▶ _EXERCISE AIM_
Copy the data word for word, from the line that contains "Screen dimensions: 1543x793" through the line that contains "(x=490, y=47)", inclusive.

▶ _DATA EXCERPTS_
════════════════════

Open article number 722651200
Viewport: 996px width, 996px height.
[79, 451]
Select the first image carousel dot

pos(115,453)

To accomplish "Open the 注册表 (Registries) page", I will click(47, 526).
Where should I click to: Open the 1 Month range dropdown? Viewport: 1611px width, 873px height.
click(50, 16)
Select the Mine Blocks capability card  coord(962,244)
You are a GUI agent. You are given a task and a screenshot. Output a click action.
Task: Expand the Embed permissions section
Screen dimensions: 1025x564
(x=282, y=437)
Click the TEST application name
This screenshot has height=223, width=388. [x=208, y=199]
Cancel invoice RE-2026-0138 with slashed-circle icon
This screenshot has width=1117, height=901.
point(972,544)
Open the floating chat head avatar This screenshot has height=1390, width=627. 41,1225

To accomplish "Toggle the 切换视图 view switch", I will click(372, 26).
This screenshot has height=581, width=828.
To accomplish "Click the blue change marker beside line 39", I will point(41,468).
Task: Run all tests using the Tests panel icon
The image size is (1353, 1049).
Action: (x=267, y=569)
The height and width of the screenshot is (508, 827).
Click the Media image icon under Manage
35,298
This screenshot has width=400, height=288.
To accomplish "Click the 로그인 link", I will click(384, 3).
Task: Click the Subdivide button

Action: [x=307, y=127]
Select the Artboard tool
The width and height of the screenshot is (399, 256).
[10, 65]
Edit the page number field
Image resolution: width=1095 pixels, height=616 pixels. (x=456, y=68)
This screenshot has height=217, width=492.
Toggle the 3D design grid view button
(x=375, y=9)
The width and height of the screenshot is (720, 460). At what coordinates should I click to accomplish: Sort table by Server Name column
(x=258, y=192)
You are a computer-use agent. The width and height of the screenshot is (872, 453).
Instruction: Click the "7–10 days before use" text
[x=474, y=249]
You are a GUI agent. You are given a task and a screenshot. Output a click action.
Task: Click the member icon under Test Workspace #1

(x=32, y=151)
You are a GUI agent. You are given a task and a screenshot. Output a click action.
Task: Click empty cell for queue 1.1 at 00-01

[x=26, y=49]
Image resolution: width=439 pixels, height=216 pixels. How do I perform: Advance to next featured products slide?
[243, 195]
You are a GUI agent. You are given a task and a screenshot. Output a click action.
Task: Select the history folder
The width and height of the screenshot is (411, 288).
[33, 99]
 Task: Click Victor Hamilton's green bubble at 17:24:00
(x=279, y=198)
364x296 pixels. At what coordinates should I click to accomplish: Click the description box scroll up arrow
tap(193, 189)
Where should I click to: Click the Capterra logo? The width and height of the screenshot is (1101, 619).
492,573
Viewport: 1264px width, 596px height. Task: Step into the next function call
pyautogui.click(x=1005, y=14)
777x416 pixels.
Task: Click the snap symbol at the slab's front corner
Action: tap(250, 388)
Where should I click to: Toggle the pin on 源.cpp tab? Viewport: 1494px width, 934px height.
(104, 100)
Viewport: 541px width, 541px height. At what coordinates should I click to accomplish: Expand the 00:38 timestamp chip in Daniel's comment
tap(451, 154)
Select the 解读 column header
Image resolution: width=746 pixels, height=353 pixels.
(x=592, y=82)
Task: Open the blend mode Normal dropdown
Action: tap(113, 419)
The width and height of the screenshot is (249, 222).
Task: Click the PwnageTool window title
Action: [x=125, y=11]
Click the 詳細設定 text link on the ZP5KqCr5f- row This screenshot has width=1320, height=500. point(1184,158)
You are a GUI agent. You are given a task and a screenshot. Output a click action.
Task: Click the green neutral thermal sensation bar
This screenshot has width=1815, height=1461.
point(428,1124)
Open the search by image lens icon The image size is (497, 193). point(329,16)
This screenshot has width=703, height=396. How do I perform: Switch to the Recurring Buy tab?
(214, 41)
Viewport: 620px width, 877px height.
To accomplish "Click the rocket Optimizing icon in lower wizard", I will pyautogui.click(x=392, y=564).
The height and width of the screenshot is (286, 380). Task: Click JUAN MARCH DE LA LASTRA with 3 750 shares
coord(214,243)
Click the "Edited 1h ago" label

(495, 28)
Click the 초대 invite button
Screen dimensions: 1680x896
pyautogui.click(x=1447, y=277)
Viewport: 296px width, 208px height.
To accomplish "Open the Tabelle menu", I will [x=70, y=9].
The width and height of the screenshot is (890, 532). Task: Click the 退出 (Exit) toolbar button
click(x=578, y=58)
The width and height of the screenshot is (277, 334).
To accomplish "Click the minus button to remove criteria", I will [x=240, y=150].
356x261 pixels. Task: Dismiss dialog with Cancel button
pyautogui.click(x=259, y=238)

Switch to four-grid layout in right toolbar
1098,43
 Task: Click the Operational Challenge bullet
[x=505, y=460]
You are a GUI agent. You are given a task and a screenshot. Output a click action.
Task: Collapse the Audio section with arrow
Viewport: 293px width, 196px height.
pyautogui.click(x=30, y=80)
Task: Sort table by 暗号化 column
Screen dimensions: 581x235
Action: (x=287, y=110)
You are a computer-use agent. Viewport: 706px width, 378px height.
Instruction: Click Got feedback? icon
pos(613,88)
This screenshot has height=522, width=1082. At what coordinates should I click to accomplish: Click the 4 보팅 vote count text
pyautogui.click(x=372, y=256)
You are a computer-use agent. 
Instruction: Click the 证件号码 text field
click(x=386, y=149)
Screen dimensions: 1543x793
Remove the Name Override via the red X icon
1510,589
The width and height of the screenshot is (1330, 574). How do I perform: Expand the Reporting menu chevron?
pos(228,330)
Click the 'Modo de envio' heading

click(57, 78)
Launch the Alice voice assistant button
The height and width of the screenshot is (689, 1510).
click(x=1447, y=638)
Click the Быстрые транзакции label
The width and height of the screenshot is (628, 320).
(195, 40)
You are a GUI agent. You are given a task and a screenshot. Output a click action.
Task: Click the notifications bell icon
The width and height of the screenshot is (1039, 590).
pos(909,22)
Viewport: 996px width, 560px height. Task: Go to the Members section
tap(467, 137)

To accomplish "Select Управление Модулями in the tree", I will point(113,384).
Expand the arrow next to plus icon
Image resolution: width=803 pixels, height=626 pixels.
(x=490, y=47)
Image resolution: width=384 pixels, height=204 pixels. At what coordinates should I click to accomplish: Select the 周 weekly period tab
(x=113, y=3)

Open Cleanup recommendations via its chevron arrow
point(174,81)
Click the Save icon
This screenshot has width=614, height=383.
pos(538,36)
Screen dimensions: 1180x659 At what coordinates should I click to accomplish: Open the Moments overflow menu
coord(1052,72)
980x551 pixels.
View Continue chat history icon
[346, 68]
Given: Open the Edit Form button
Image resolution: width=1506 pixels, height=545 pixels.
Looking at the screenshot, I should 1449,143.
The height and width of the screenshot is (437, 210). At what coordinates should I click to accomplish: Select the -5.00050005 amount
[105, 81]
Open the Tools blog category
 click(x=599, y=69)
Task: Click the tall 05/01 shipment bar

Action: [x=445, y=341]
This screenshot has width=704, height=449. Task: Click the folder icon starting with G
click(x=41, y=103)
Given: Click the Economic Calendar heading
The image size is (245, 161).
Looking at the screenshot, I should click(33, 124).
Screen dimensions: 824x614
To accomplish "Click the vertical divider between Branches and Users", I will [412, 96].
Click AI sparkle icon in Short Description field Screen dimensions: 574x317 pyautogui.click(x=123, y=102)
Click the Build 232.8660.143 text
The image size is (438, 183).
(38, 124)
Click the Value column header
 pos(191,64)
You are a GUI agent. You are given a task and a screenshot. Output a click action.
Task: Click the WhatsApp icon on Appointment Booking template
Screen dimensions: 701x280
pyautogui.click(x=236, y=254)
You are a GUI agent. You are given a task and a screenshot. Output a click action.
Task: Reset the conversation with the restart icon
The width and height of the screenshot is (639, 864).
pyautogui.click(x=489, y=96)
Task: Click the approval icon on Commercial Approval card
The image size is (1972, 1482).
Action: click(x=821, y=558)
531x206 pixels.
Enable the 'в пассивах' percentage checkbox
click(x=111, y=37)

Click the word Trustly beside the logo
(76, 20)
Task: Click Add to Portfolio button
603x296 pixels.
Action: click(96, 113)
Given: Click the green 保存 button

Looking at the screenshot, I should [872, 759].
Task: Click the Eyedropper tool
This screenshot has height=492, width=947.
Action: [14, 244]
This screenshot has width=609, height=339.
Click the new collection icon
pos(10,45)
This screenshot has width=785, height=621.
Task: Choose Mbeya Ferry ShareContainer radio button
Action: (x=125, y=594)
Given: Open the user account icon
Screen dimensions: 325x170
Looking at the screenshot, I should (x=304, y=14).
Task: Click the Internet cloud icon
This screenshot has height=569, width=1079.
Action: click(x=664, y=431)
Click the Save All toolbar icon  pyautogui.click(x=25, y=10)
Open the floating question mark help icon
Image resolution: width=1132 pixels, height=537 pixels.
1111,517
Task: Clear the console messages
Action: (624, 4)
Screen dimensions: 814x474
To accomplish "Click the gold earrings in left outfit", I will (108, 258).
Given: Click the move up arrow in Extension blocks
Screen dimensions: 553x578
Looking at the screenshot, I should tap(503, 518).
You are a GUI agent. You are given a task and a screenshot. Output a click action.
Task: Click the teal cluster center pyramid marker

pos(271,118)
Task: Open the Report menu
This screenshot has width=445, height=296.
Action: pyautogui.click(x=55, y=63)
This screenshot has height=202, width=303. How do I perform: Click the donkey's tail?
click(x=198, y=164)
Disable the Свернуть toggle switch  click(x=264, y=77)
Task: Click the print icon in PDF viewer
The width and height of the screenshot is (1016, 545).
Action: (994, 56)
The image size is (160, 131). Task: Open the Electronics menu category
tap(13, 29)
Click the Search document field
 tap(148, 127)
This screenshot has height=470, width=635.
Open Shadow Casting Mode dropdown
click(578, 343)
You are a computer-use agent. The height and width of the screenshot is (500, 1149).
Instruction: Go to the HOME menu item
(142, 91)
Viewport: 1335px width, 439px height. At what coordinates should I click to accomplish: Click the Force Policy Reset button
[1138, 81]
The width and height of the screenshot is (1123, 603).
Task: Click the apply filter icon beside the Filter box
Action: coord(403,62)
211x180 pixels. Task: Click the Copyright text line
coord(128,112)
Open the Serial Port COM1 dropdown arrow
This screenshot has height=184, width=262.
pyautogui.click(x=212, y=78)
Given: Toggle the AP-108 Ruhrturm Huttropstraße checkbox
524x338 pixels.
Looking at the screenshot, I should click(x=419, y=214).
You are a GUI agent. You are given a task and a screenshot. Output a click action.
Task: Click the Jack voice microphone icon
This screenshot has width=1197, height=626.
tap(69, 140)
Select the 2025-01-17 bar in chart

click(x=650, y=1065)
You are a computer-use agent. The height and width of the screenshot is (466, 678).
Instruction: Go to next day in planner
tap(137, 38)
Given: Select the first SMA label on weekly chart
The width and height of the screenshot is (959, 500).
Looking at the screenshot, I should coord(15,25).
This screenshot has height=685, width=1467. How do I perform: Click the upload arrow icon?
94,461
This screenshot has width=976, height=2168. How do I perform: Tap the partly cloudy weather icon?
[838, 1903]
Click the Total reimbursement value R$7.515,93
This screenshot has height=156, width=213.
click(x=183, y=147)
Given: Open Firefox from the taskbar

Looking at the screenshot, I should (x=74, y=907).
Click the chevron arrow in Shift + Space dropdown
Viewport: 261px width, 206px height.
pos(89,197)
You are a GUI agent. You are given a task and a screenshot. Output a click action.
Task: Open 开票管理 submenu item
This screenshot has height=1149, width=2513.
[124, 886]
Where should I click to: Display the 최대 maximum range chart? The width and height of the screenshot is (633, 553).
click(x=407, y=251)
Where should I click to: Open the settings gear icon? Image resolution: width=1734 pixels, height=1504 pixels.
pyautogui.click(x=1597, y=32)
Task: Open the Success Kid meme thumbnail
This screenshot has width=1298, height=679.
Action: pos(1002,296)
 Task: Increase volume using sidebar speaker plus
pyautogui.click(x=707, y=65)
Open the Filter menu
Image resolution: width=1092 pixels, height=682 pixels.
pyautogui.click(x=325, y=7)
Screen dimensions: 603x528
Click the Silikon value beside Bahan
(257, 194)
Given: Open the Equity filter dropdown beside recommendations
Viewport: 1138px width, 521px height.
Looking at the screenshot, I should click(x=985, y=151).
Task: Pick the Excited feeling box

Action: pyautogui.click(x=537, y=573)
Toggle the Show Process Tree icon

════════════════════

▶ _ANSWER FOR THIS EXERCISE_
Screen dimensions: 1543x793
Remove the Name Override via the red X icon
1510,589
The width and height of the screenshot is (1330, 574). How do I perform: Expand the Reporting menu chevron?
pos(228,330)
Click the 'Modo de envio' heading

click(57, 78)
Launch the Alice voice assistant button
The height and width of the screenshot is (689, 1510).
click(x=1447, y=638)
Click the Быстрые транзакции label
The width and height of the screenshot is (628, 320).
(195, 40)
You are a GUI agent. You are given a task and a screenshot. Output a click action.
Task: Click the notifications bell icon
The width and height of the screenshot is (1039, 590).
pos(909,22)
Viewport: 996px width, 560px height. Task: Go to the Members section
tap(467, 137)

To accomplish "Select Управление Модулями in the tree", I will point(113,384).
Expand the arrow next to plus icon
Image resolution: width=803 pixels, height=626 pixels.
(x=490, y=47)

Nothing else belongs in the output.